There was all the improvised art, including the chant that swept the town: “My mayor is Muslim / My bagel is Jewish / My Christian’s Dior / Knicks in four.” And when game 3 didn’t work out, the last two lines were quickly improvised: “The Pope’s on our side / Knicks in Five.” From the moment I heard it I thought it was the street answering the elite: You keep telling us we’re all divided but that’s not actually how we’re rolling, have a rethink.
Think what it was like to be 25 and take that all in for the first time.
But—back to my friend’s email—New York the past week wasn’t only the un-Internet, it was the anti-pandemic.
The pandemic was, among many other things, a vast and enforced experiment in the opposite of presence. It was anti-embodiment.
The message was “safety is separation.” If you really love, you’ll really distance. Good citizens stay behind doors. Being there, being present, was portrayed as a kind of aggression.
Put aside arguments on the reasoning and efficacy of the medical and scientific regime. As it continued, and as America came to push back powerfully, it wasn’t saying only “freedom is our foundational value.” It was also saying “we need each other.”
And, of course, the pandemic encouraged a tendency already growing—the retreat into private, screened existence.

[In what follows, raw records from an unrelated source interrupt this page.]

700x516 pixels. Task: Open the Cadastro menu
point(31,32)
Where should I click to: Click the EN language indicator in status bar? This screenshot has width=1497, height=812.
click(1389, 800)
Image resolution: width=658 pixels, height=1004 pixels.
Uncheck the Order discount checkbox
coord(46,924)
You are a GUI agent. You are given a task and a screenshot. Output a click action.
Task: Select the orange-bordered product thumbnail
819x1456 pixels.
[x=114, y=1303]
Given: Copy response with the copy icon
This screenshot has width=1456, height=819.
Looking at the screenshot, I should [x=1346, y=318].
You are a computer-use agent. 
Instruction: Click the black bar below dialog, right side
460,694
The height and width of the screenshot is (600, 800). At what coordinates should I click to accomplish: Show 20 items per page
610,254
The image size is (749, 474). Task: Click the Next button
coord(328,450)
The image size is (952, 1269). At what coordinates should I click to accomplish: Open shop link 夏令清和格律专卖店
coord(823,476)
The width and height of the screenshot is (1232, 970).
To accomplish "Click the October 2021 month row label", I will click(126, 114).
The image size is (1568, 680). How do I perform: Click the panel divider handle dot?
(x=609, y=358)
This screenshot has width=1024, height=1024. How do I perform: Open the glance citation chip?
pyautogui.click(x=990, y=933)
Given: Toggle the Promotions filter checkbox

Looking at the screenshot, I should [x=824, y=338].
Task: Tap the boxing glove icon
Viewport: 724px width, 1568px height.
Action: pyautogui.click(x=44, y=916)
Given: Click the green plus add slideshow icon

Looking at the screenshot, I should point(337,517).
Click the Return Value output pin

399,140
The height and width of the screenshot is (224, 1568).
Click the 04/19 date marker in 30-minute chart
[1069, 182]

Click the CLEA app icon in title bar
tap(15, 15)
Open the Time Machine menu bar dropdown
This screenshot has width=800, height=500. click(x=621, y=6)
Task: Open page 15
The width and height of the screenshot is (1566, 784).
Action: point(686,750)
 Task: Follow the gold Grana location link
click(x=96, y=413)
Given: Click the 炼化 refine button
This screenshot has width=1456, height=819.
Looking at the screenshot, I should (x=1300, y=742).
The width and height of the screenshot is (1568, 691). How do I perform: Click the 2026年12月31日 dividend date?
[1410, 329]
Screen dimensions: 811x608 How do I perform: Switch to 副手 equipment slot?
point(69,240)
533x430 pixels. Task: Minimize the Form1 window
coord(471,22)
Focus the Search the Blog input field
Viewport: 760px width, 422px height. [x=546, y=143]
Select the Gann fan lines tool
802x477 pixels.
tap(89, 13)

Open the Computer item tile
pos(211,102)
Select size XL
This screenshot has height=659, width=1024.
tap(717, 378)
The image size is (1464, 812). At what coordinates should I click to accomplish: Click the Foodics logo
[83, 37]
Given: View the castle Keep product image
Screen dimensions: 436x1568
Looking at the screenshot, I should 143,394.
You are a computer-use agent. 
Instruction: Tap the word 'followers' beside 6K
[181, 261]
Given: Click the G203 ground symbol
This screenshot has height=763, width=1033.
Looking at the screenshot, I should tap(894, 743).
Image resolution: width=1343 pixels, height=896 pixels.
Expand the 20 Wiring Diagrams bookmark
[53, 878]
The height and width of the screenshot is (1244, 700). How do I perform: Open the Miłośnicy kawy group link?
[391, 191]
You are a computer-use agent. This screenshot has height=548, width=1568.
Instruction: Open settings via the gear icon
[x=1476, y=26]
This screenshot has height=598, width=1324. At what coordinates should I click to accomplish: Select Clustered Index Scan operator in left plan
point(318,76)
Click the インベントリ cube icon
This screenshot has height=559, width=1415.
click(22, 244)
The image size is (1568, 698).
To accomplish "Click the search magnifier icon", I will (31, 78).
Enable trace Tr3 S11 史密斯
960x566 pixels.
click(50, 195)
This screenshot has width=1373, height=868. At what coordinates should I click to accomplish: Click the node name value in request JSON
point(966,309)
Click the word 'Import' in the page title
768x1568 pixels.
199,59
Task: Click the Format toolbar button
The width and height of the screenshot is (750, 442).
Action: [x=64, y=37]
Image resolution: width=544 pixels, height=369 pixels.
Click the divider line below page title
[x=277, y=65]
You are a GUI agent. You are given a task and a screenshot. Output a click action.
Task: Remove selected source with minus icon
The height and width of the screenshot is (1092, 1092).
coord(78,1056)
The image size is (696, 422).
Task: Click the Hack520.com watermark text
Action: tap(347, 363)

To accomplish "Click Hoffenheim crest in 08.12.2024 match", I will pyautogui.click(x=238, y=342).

That tendency will only become more pronounced with artificial intelligence, which in the next few decades will fully emerge as the world-changing force it will be. It will pull people away from each other, and into friendship with and dependence on itself.
What is to be feared is a slow-motion migrating of human need away from other humans and toward AI, which has deeper hooks than other screen technologies. Television was passive, social media created the illusion of connection and delivered performance, but AI talks to you, remembers, is endlessly available, patient and undemanding.
People who claim not to be anxious about AI sometimes scoff and say we shouldn’t worry it will have such power because it doesn’t have consciousness, it doesn’t have a soul, and people will be able to tell. I say no, take it more seriously, show more respect. AI will come to imitate consciousness to the point it thinks it has it—and you will too. It will think it has a soul and “develop” a soul and fool people with its depth. AI systems will in time be fully trained on the entire record of human history, consciousness, feeling and art and literature and faiths. It will process its own states in a way that resembles reflection. It will very much seem to have an inner life. It will do as it is trained and, in the end, it will generate something that walks and talks like a soul.
The next 50 years will require a committed will toward reality, not illusion.
The idea that man must be with man is old as the ancients. For Aristotle, man is by his very nature part of a community governed by law; he is of a place, involved in a time, can’t completely exist as an isolated unit. For Christians, God chose to become a human person. He didn’t send a chatbot—he came as what he’d created: man.
In terms of political continuance, the democratic process ultimately depends on a kind of shared witnessing. It requires bodies, minds and souls that are present, can see each other, read each other, join together.
I won’t be there but you won’t get through the next 50 years without faith, or without each other.
Safety isn’t separation. Separation won’t prove safe.
Be with the humans, be part of this thing, protect it. Then our children and grandchildren can go on and write about the upcoming tricentennial, and what we must do to make it to 350.